Instruction:
Copy out every line of the material below word for word, leaving nothing out.

Excerpted data:
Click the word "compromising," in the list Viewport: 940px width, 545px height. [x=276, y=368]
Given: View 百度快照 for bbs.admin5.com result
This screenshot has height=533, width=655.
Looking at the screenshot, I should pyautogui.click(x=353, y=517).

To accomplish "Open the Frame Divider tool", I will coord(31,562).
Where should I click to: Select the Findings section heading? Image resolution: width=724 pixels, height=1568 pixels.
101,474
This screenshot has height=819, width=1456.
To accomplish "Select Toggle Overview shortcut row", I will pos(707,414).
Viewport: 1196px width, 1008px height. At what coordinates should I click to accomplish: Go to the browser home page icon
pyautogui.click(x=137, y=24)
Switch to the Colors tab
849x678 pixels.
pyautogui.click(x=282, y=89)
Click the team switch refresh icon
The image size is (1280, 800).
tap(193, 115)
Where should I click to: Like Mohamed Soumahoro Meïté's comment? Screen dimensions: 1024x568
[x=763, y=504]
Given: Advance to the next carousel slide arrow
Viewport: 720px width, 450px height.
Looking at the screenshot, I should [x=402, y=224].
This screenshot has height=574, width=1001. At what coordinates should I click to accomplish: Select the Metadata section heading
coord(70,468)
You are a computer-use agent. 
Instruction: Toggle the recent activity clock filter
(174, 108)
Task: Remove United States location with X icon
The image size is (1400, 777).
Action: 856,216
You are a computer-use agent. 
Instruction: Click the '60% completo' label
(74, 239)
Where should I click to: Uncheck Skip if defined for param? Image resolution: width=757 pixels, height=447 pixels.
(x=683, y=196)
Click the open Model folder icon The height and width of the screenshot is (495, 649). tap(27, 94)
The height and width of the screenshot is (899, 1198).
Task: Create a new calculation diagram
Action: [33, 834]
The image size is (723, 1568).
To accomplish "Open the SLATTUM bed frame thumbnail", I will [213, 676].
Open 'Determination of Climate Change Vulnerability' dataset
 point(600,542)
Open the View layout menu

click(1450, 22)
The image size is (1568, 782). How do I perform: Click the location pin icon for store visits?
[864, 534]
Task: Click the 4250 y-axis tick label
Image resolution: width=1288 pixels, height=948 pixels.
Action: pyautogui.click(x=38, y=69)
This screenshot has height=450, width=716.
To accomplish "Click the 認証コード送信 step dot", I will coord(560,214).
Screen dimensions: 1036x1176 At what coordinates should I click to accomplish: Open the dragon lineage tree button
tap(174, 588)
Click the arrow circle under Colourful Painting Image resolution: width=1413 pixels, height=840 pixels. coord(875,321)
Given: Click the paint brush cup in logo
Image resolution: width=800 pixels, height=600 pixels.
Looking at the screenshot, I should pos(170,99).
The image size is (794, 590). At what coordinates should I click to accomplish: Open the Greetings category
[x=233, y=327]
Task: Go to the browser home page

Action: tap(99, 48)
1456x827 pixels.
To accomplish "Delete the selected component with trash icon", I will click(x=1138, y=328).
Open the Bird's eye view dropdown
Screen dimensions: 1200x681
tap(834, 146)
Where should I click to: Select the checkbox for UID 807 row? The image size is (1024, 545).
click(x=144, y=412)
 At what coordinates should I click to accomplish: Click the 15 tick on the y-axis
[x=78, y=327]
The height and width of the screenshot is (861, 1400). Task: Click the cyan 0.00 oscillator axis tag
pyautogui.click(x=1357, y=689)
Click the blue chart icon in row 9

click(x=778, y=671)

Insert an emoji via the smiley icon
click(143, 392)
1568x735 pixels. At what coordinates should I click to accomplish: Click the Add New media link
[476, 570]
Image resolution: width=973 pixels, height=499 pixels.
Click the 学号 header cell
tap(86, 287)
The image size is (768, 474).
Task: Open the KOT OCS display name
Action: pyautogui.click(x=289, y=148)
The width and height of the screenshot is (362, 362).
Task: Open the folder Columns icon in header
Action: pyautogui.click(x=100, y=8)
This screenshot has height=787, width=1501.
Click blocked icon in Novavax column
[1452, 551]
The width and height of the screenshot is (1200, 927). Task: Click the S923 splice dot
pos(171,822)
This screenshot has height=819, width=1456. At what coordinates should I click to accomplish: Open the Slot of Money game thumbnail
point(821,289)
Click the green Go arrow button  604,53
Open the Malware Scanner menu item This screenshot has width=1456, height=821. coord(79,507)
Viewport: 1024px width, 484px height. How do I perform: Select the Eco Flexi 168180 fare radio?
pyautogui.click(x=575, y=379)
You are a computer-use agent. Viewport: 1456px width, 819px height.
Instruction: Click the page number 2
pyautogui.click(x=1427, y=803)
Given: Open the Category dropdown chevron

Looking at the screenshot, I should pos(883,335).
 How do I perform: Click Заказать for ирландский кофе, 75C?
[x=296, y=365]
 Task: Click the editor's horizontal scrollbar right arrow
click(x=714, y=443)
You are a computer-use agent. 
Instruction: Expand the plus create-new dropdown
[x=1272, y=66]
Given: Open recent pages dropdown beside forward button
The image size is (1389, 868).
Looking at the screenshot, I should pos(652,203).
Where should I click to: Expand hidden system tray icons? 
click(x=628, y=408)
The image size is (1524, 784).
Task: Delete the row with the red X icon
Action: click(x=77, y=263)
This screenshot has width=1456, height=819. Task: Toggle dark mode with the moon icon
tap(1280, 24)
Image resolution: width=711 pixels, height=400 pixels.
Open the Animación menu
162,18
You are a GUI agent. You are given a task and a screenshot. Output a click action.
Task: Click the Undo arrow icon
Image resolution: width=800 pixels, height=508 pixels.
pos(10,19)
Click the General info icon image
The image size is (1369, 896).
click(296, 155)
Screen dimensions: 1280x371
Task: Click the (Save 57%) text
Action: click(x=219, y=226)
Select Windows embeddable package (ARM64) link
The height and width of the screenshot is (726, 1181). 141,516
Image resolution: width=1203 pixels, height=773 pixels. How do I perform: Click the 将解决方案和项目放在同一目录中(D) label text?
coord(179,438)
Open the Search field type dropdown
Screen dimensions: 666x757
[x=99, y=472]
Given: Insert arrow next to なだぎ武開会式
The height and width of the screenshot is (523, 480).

Result of this exercise:
Click the word "compromising," in the list Viewport: 940px width, 545px height. [x=276, y=368]
Given: View 百度快照 for bbs.admin5.com result
This screenshot has height=533, width=655.
Looking at the screenshot, I should pyautogui.click(x=353, y=517).

To accomplish "Open the Frame Divider tool", I will coord(31,562).
Where should I click to: Select the Findings section heading? Image resolution: width=724 pixels, height=1568 pixels.
101,474
This screenshot has height=819, width=1456.
To accomplish "Select Toggle Overview shortcut row", I will pos(707,414).
Viewport: 1196px width, 1008px height. At what coordinates should I click to accomplish: Go to the browser home page icon
pyautogui.click(x=137, y=24)
Switch to the Colors tab
849x678 pixels.
pyautogui.click(x=282, y=89)
Click the team switch refresh icon
The image size is (1280, 800).
tap(193, 115)
Where should I click to: Like Mohamed Soumahoro Meïté's comment? Screen dimensions: 1024x568
[x=763, y=504]
Given: Advance to the next carousel slide arrow
Viewport: 720px width, 450px height.
Looking at the screenshot, I should [x=402, y=224].
This screenshot has height=574, width=1001. At what coordinates should I click to accomplish: Select the Metadata section heading
coord(70,468)
You are a computer-use agent. 
Instruction: Toggle the recent activity clock filter
(174, 108)
Task: Remove United States location with X icon
The image size is (1400, 777).
Action: 856,216
You are a computer-use agent. 
Instruction: Click the '60% completo' label
(74, 239)
Where should I click to: Uncheck Skip if defined for param? Image resolution: width=757 pixels, height=447 pixels.
(x=683, y=196)
Click the open Model folder icon The height and width of the screenshot is (495, 649). tap(27, 94)
The height and width of the screenshot is (899, 1198).
Task: Create a new calculation diagram
Action: [33, 834]
The image size is (723, 1568).
To accomplish "Open the SLATTUM bed frame thumbnail", I will [213, 676].
Open 'Determination of Climate Change Vulnerability' dataset
 point(600,542)
Open the View layout menu

click(1450, 22)
The image size is (1568, 782). How do I perform: Click the location pin icon for store visits?
[864, 534]
Task: Click the 4250 y-axis tick label
Image resolution: width=1288 pixels, height=948 pixels.
Action: pyautogui.click(x=38, y=69)
This screenshot has height=450, width=716.
To accomplish "Click the 認証コード送信 step dot", I will coord(560,214).
Screen dimensions: 1036x1176 At what coordinates should I click to accomplish: Open the dragon lineage tree button
tap(174, 588)
Click the arrow circle under Colourful Painting Image resolution: width=1413 pixels, height=840 pixels. coord(875,321)
Given: Click the paint brush cup in logo
Image resolution: width=800 pixels, height=600 pixels.
Looking at the screenshot, I should pos(170,99).
The image size is (794, 590). At what coordinates should I click to accomplish: Open the Greetings category
[x=233, y=327]
Task: Go to the browser home page

Action: tap(99, 48)
1456x827 pixels.
To accomplish "Delete the selected component with trash icon", I will click(x=1138, y=328).
Open the Bird's eye view dropdown
Screen dimensions: 1200x681
tap(834, 146)
Where should I click to: Select the checkbox for UID 807 row? The image size is (1024, 545).
click(x=144, y=412)
 At what coordinates should I click to accomplish: Click the 15 tick on the y-axis
[x=78, y=327]
The height and width of the screenshot is (861, 1400). Task: Click the cyan 0.00 oscillator axis tag
pyautogui.click(x=1357, y=689)
Click the blue chart icon in row 9

click(x=778, y=671)

Insert an emoji via the smiley icon
click(143, 392)
1568x735 pixels. At what coordinates should I click to accomplish: Click the Add New media link
[476, 570]
Image resolution: width=973 pixels, height=499 pixels.
Click the 学号 header cell
tap(86, 287)
The image size is (768, 474).
Task: Open the KOT OCS display name
Action: pyautogui.click(x=289, y=148)
The width and height of the screenshot is (362, 362).
Task: Open the folder Columns icon in header
Action: pyautogui.click(x=100, y=8)
This screenshot has height=787, width=1501.
Click blocked icon in Novavax column
[1452, 551]
The width and height of the screenshot is (1200, 927). Task: Click the S923 splice dot
pos(171,822)
This screenshot has height=819, width=1456. At what coordinates should I click to accomplish: Open the Slot of Money game thumbnail
point(821,289)
Click the green Go arrow button  604,53
Open the Malware Scanner menu item This screenshot has width=1456, height=821. coord(79,507)
Viewport: 1024px width, 484px height. How do I perform: Select the Eco Flexi 168180 fare radio?
pyautogui.click(x=575, y=379)
You are a computer-use agent. Viewport: 1456px width, 819px height.
Instruction: Click the page number 2
pyautogui.click(x=1427, y=803)
Given: Open the Category dropdown chevron

Looking at the screenshot, I should pos(883,335).
 How do I perform: Click Заказать for ирландский кофе, 75C?
[x=296, y=365]
 Task: Click the editor's horizontal scrollbar right arrow
click(x=714, y=443)
You are a computer-use agent. 
Instruction: Expand the plus create-new dropdown
[x=1272, y=66]
Given: Open recent pages dropdown beside forward button
The image size is (1389, 868).
Looking at the screenshot, I should pos(652,203).
Where should I click to: Expand hidden system tray icons? 
click(x=628, y=408)
The image size is (1524, 784).
Task: Delete the row with the red X icon
Action: click(x=77, y=263)
This screenshot has width=1456, height=819. Task: Toggle dark mode with the moon icon
tap(1280, 24)
Image resolution: width=711 pixels, height=400 pixels.
Open the Animación menu
162,18
You are a GUI agent. You are given a task and a screenshot. Output a click action.
Task: Click the Undo arrow icon
Image resolution: width=800 pixels, height=508 pixels.
pos(10,19)
Click the General info icon image
The image size is (1369, 896).
click(296, 155)
Screen dimensions: 1280x371
Task: Click the (Save 57%) text
Action: click(x=219, y=226)
Select Windows embeddable package (ARM64) link
The height and width of the screenshot is (726, 1181). 141,516
Image resolution: width=1203 pixels, height=773 pixels. How do I perform: Click the 将解决方案和项目放在同一目录中(D) label text?
coord(179,438)
Open the Search field type dropdown
Screen dimensions: 666x757
[x=99, y=472]
Given: Insert arrow next to なだぎ武開会式
The height and width of the screenshot is (523, 480).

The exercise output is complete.